● DATASET:
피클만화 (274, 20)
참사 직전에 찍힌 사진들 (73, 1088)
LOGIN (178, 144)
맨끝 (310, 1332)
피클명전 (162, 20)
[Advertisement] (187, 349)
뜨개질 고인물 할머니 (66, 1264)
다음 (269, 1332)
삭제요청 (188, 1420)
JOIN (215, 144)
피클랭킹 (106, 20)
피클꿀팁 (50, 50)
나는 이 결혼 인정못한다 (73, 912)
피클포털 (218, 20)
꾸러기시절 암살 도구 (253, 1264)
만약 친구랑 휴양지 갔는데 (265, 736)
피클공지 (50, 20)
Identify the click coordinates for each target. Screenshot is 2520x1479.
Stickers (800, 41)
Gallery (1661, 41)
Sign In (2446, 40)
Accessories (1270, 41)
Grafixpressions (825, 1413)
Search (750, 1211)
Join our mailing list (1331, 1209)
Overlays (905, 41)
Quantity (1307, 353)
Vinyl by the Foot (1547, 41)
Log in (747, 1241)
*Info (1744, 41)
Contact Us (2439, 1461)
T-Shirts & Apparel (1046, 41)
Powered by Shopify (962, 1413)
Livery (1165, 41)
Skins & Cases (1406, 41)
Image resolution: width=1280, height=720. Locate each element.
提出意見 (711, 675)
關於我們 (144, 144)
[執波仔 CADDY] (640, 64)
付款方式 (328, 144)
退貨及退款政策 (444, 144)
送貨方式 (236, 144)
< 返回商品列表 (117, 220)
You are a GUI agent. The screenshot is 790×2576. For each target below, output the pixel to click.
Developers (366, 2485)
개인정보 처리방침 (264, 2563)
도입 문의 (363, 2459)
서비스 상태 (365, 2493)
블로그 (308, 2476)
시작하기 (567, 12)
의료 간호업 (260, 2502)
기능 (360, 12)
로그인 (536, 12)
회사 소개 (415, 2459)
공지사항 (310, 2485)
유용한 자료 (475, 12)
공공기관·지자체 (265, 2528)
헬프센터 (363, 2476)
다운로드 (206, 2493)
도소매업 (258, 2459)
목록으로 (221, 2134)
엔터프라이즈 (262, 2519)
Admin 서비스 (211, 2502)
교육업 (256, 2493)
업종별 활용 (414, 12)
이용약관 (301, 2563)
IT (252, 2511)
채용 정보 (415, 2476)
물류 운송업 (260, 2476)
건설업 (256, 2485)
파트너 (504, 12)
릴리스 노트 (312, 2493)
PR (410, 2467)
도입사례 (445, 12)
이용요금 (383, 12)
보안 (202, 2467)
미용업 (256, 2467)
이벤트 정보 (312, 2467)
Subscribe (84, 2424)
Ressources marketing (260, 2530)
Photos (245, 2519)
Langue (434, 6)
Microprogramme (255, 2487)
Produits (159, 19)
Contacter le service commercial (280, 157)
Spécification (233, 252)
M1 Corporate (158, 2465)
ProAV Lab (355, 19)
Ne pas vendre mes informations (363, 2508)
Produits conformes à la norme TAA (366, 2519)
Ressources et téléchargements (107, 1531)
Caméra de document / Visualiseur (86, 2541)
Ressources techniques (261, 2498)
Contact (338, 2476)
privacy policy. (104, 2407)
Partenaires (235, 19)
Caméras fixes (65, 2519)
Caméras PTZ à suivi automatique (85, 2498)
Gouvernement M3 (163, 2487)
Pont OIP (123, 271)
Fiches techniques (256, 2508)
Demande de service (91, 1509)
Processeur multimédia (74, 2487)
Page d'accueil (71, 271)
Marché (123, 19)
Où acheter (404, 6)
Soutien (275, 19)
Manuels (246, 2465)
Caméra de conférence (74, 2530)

● WORK ORDER:
Return all lines above that mention the word "click".

● YOUR SOLUTION:
Identify the click coordinates for each target. Screenshot is 2520x1479.
You are a GUI agent. The screenshot is 790×2576. For each target below, output the pixel to click.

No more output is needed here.